(Available data begins)

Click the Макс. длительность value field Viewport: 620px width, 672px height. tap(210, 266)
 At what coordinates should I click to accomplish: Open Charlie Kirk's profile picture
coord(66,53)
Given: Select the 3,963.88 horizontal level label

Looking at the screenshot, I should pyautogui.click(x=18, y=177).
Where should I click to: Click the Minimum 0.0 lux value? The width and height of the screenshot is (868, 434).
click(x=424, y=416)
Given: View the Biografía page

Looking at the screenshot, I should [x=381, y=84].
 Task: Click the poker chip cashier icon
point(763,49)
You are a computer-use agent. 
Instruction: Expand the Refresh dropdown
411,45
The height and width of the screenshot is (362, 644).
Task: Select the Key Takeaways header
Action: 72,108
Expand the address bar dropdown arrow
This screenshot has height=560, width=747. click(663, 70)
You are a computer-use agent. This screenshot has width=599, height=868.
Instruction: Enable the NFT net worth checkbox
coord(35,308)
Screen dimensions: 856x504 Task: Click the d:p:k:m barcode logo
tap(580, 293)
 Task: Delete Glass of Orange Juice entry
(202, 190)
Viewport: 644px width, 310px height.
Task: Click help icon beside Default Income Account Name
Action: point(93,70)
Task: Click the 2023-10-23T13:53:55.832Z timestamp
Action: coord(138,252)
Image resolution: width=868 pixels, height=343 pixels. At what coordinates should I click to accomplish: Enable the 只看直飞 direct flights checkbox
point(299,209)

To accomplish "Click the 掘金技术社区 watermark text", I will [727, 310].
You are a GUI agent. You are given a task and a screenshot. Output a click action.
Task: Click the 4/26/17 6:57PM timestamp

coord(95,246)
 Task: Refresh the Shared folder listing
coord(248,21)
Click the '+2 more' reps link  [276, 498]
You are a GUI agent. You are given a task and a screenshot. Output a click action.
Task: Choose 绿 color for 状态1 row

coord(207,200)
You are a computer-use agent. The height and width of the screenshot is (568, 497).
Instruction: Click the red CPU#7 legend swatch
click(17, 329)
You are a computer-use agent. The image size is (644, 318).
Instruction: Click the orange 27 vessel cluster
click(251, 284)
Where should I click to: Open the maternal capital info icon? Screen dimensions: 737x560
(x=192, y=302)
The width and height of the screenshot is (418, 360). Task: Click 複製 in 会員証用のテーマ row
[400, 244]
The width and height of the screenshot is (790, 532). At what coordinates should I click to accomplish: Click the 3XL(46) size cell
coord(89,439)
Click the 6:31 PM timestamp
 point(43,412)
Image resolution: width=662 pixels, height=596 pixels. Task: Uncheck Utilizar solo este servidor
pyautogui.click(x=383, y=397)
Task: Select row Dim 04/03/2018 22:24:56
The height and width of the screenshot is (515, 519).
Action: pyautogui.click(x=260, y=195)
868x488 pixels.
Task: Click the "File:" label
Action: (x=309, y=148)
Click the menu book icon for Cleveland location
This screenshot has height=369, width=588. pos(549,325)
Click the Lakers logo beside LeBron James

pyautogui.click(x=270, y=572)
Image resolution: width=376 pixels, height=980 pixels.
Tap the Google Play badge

(Available data ends)

Task to complete
Collect every line with the string "computer" from the records, and copy each.

Written answer
You are a computer-use agent. 
You are a computer-use agent. This screenshot has width=599, height=868.
You are a computer-use agent. The height and width of the screenshot is (568, 497).
You are a computer-use agent. The image size is (644, 318).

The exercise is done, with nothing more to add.